▸ Entries provided
────────────────────

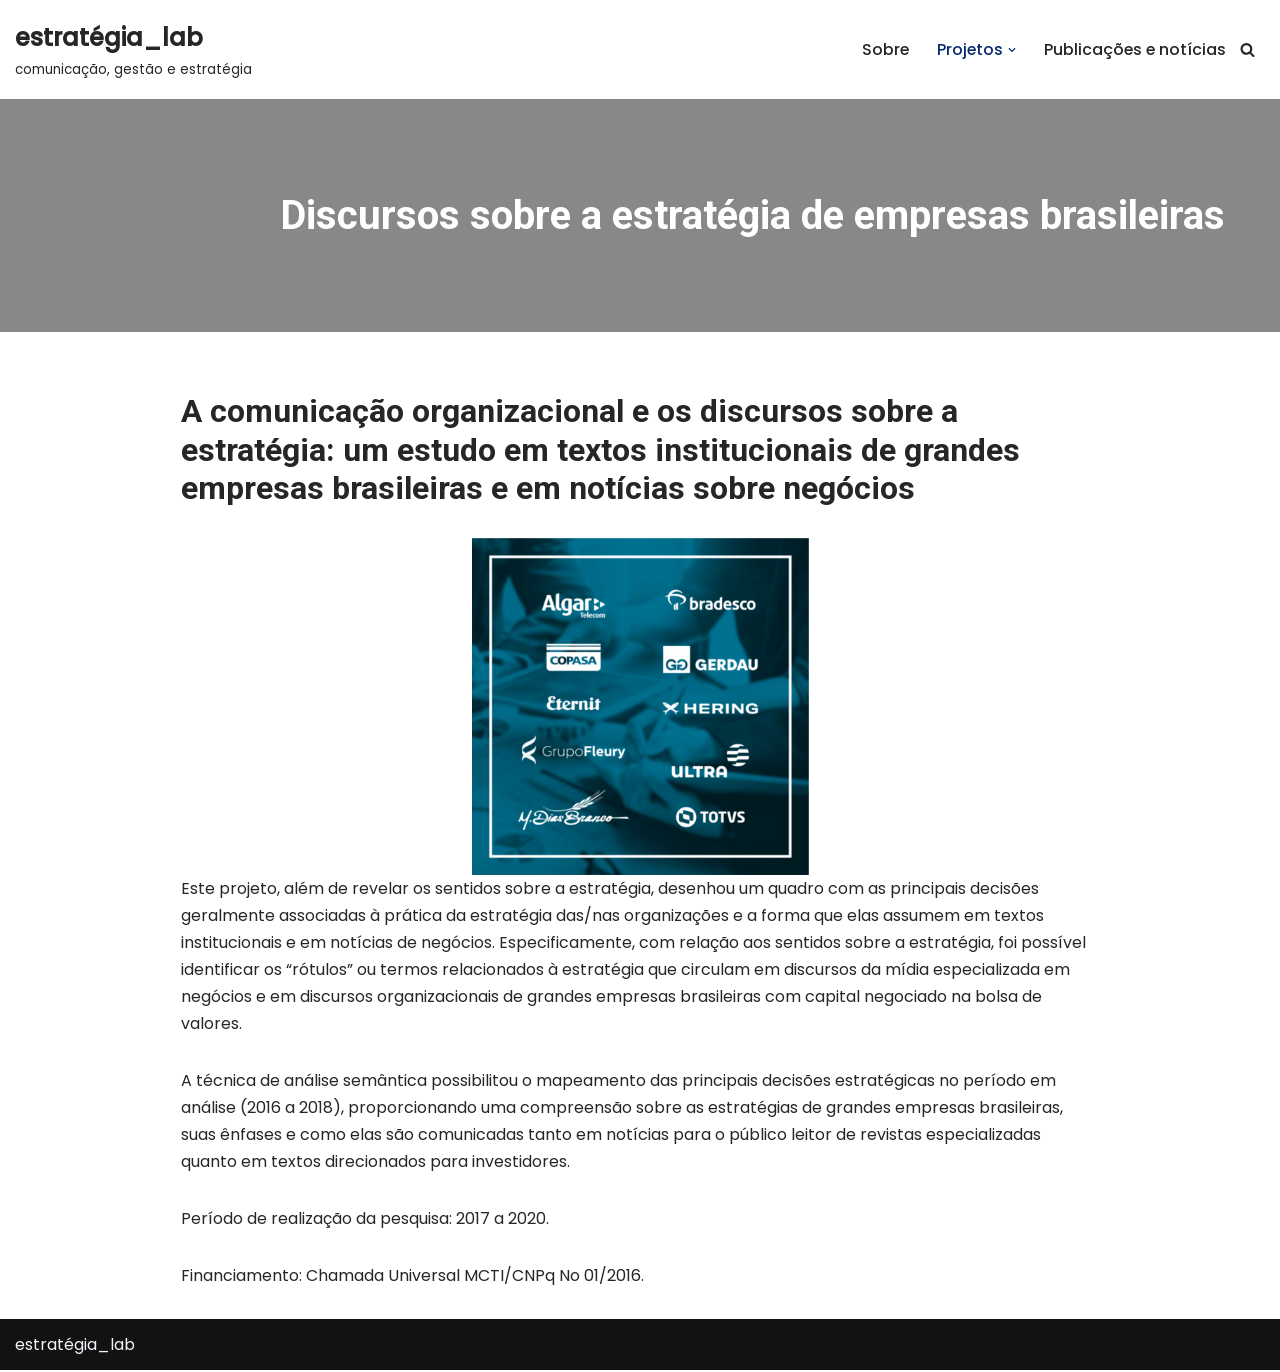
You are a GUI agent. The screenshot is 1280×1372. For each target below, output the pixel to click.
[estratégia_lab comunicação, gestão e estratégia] (133, 49)
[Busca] (1247, 49)
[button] (1010, 50)
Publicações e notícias (1134, 49)
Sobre (882, 49)
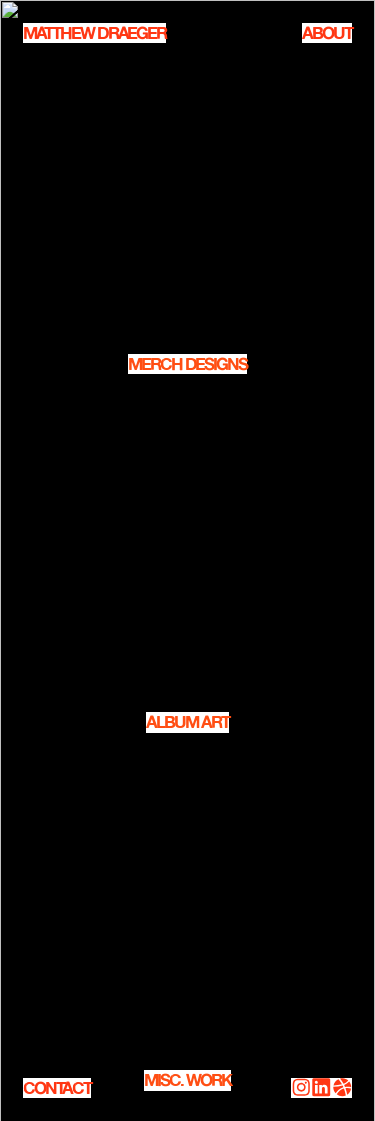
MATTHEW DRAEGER (94, 33)
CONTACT (57, 1088)
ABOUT (327, 33)
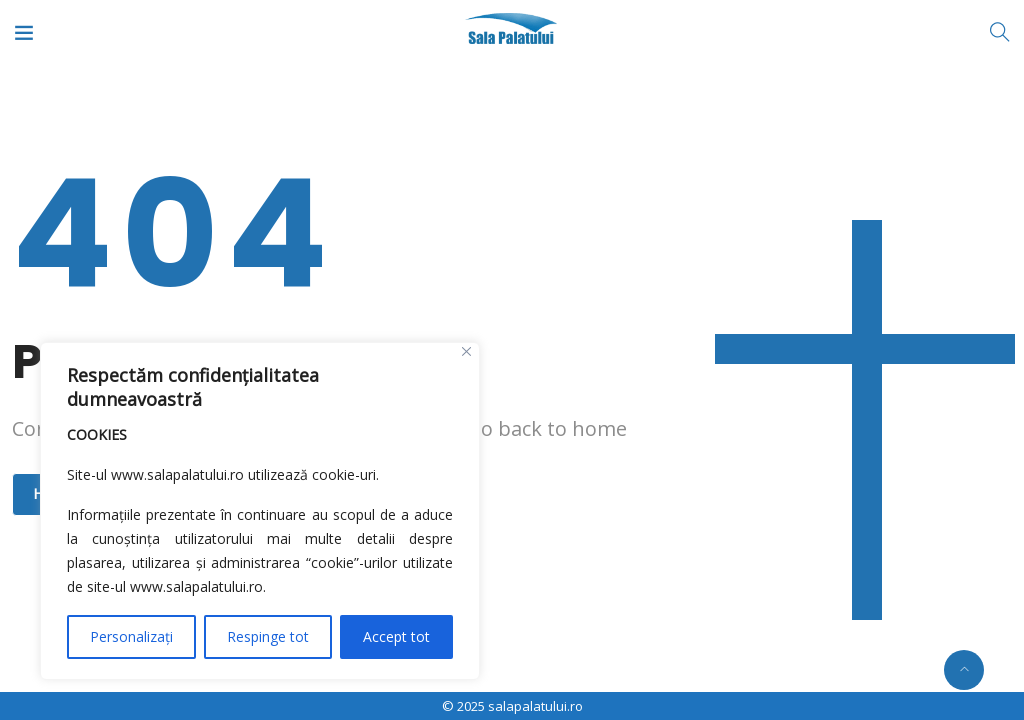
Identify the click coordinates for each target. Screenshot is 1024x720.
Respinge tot (268, 636)
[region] (260, 511)
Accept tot (396, 636)
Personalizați (131, 636)
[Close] (466, 351)
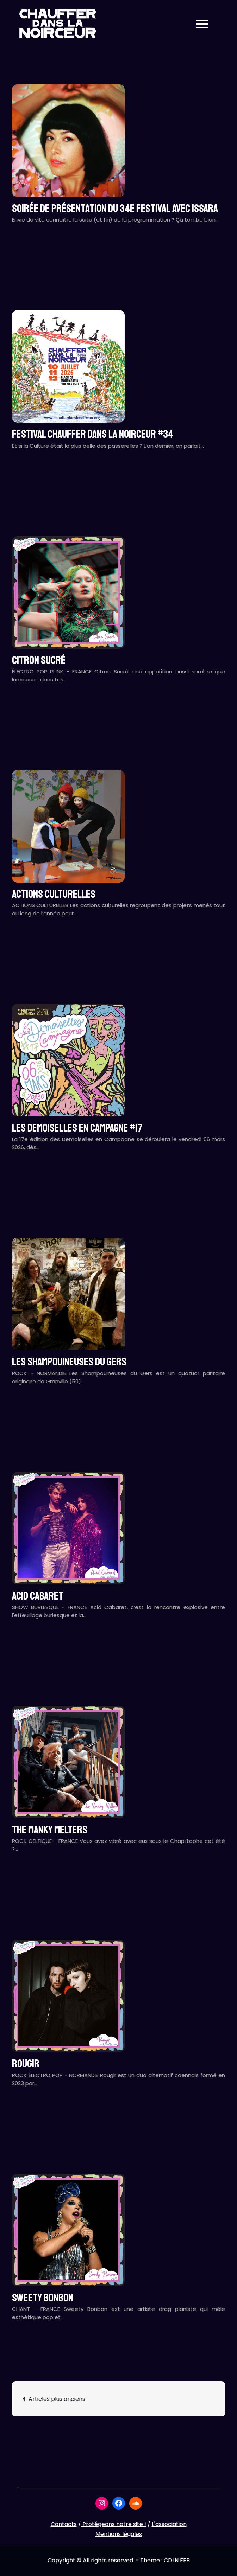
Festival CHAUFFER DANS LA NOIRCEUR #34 (92, 434)
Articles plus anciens (57, 2399)
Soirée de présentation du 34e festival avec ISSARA (115, 208)
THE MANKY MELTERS (49, 1830)
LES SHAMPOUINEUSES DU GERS (69, 1362)
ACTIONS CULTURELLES (53, 894)
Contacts (64, 2524)
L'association (169, 2524)
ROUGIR (25, 2063)
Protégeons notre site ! (113, 2524)
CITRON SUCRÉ (39, 660)
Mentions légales (118, 2534)
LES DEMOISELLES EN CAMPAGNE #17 (77, 1128)
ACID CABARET (37, 1596)
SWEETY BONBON (42, 2298)
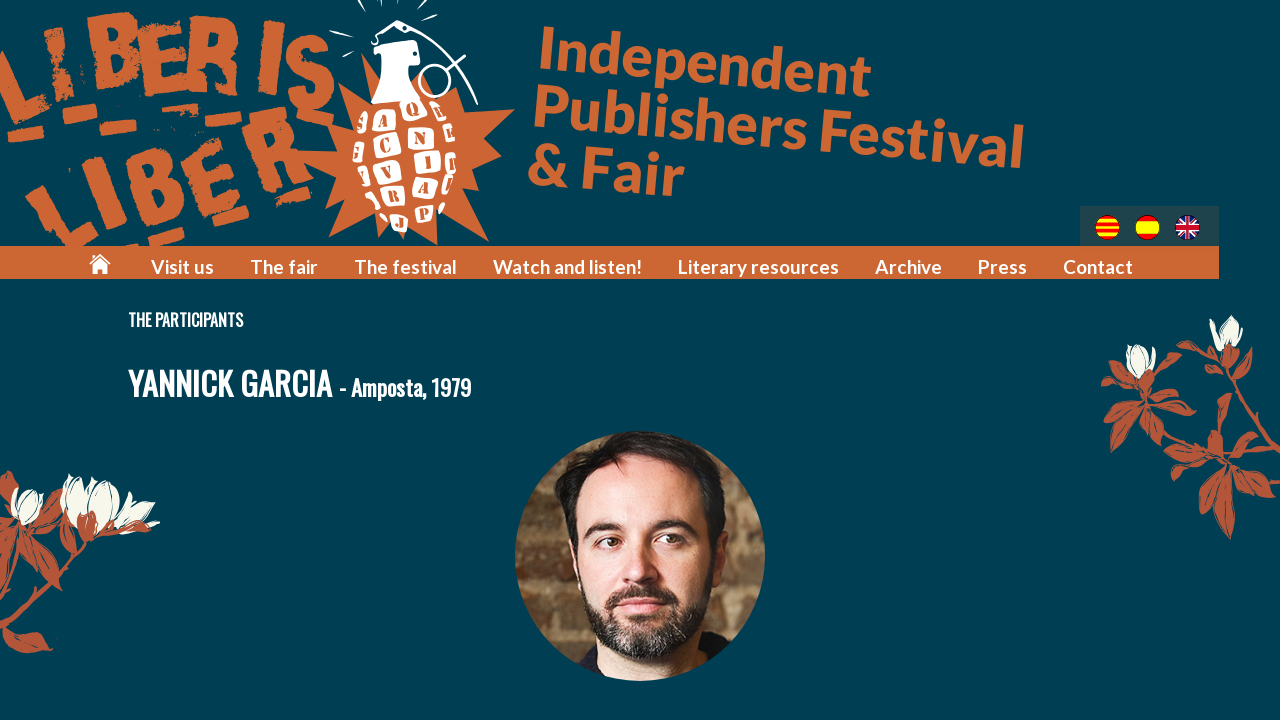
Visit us (240, 262)
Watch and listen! (604, 262)
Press (1010, 262)
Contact (1101, 262)
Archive (921, 262)
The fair (336, 262)
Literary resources (782, 262)
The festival (451, 262)
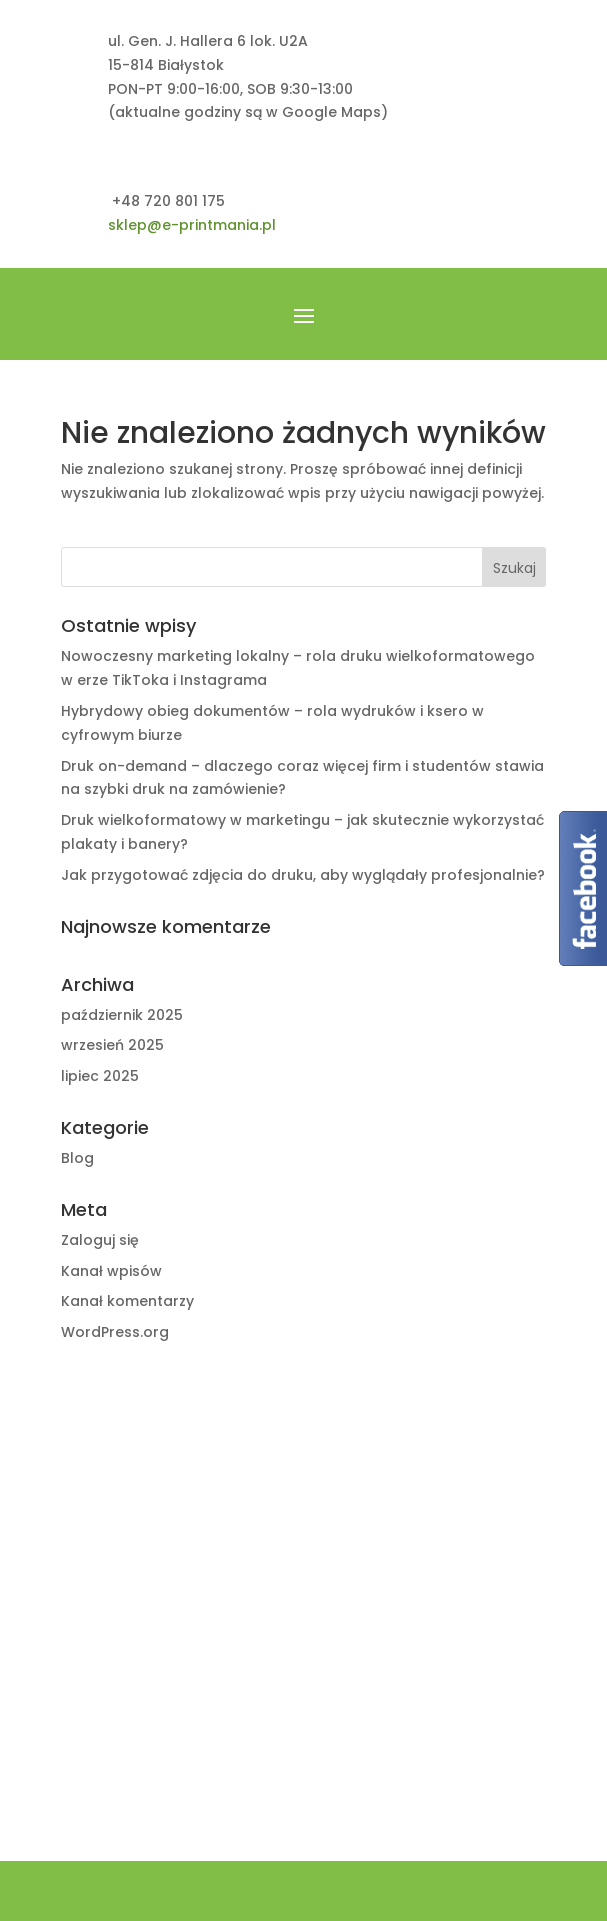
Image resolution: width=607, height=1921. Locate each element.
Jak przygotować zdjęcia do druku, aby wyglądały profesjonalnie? (303, 875)
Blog (77, 1158)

────────────────────

▸ The problem
Retype the items from the line containing "Visit us (240, 262)" through the end of the items, inclusive, leaving out the pictures.

▸ Output for this exercise
Visit us (240, 262)
Watch and listen! (604, 262)
Press (1010, 262)
Contact (1101, 262)
Archive (921, 262)
The fair (336, 262)
Literary resources (782, 262)
The festival (451, 262)
Image resolution: width=607, height=1921. Locate each element.
Jak przygotować zdjęcia do druku, aby wyglądały profesjonalnie? (303, 875)
Blog (77, 1158)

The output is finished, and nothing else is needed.